What situations do you think are important for a troubleshooting doc?
define "clustering failures"
You mean like how to trouble shoot your configuration?
How to recover from a corrupt dataset.
Yes. There is, of course, a lot of complexity that is not covered well in the docs around getting it stood up the first time. And for example, I finally got a cluster up and it seemed fine and worked for awhile but performance started to be off. After some investigation, I figured out that I was having elections constantly. I looked at it with James and he was like, “Oh, it looks like your timeouts are too short for small AWS instances, raise them”. Which I did and it was fine. (Incidentally, I have a hard time believing that three nodes in a single AWS region are CONSTANTLY failing to get gossip messages sent across the internal network in 200ms, since none of my testing has shown that network to be anything less than “ok” but I digress…)
Things like that. How do you know it’s up correctly? How do you know it’s still up? How do you fix things that may come up like a failed node (especially since I believe on AWS right now you have to hard-code a list of ip addresses for nodes for gossip) - things like this post points out: https://groups.google.com/forum/#!topic/event-store/7tOrBsfuYps
There is nothing that says you have to hardcore node ip addresses. Use DNS.even with that those addresses are just used to seed gossip (eg initial seed all I formation from that point forward is decided by gossip).

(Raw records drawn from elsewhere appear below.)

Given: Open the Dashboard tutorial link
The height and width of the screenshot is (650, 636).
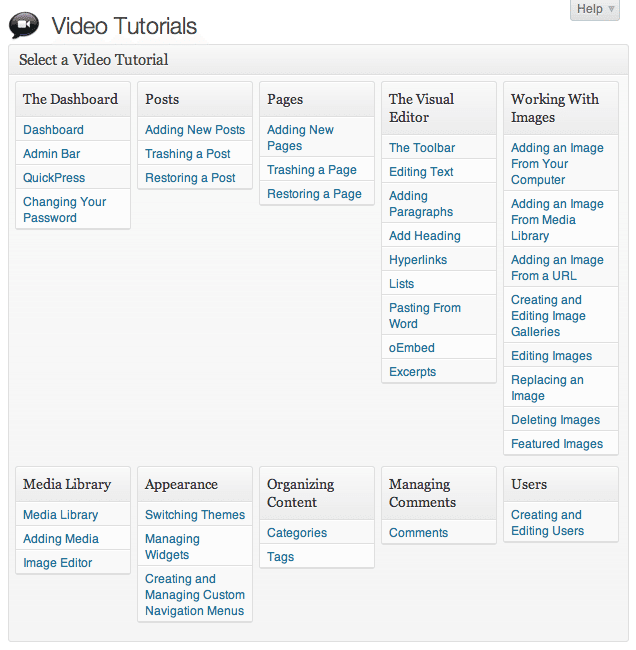Looking at the screenshot, I should tap(53, 130).
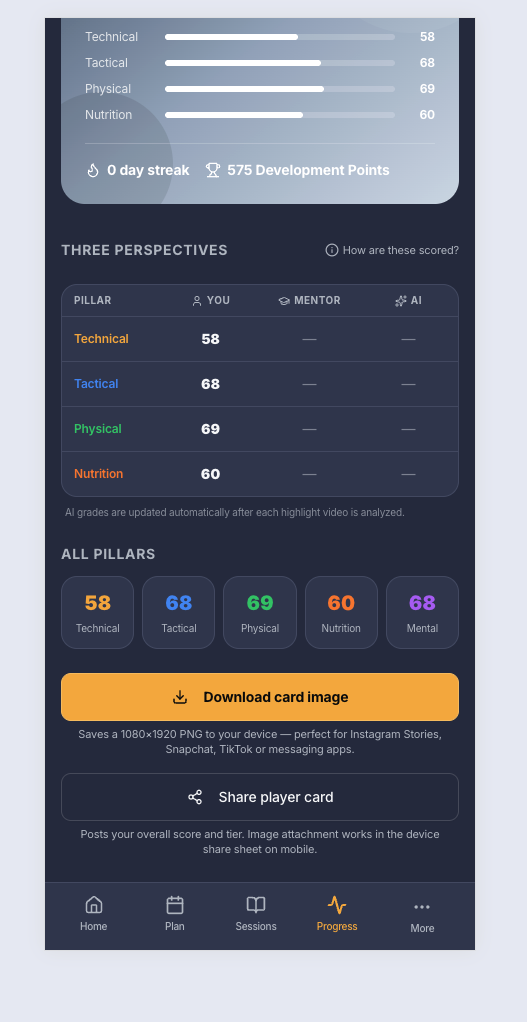This screenshot has width=527, height=1022.
Task: Click the download arrow icon on orange button
Action: click(180, 697)
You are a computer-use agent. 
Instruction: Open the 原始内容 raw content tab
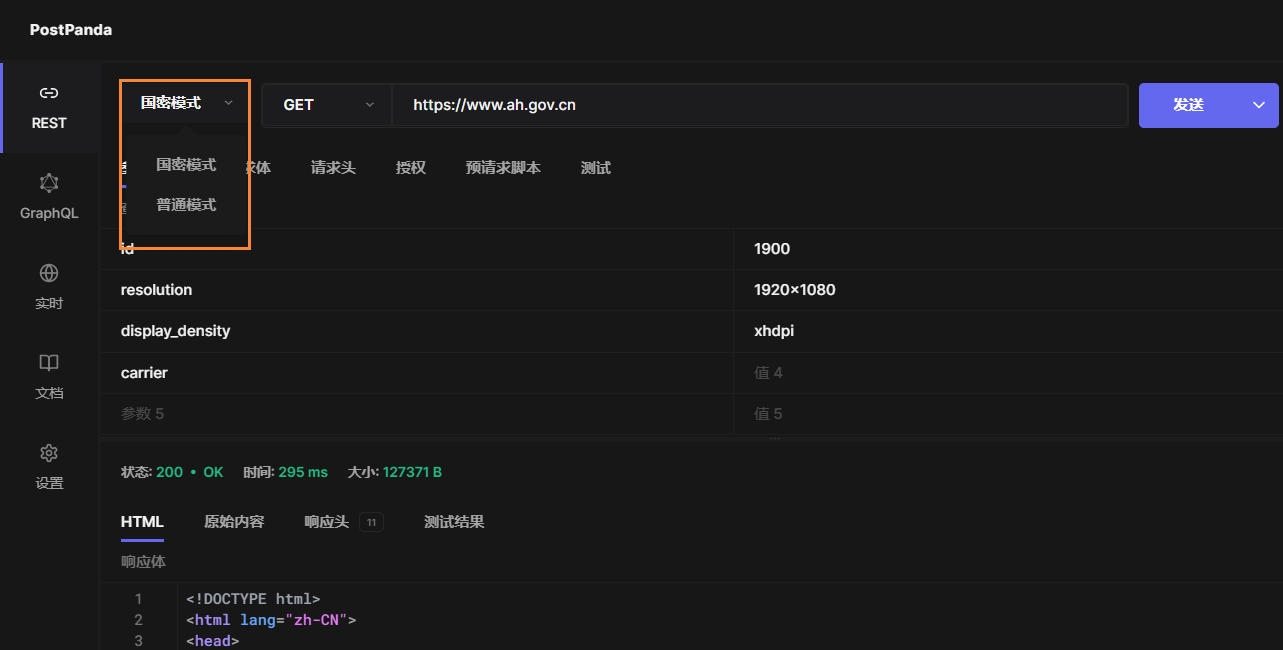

I was having elections every 10 seconds or so continuously.
And about the DNS. Right, it SHOULD work (and it will even start up with DNS), but with AWS there seems to be that issue where if you use DNS it stops being able to forward messages. You and I were discussing that and never seemed to get it resolved. That goes away if you don’t use DNS on AWS. I never found out why.
I don’t remember DNS being involved with any issue about forwarding messages please forward to me. I’ve seen issues with forwarding but none involved DNS.
What was load on the boxes. The timeout is end to end sitting at 100% cup you could easily not reply in 200ms
Almost no load. ES was the only thing running on the (t2.medium) instances, and less than 1 request a minute was being made on the cluster.
I am assuming your question is literal. That you want the scenarios, not the troubleshooting steps. The ones that spring to mind are:
No node can be elected (due to failure or paritioning).
A node has recovered (or joined) but has not caught up.
A projection is way behind (due to CPU load, etc).
The node is running digest checks across a large DB (long wait for subscribers).
The operator forgot run-projections=all, or forgot to enable system projections.
Throughput is very low when writing to a cluster.
A writer/reader isn’t setting “PerformOnMasterOnly,” and it should be doing so.
A subscriber connected to a totally different DB instance by accident.
The local node’s disk or mem is exhausted.
The http prefix and or ports are misconfigured such that the node is in some way isolated.
The Mono CPU problem on Linux.
The Linux 14.04/CoreOS 706/Mono/whatever Scheduler exception.
ACL madness due to operator error.
More generally, operator error on many of the settings: SSL Certs, gossip timeouts, DNS settings, you name it.
+1 This list is a good starting point.
I’d like to see an error message reference with a bit more explanation of causes.
Yeah I saw this as being part of it especially for common ones.
Truncation Required as example.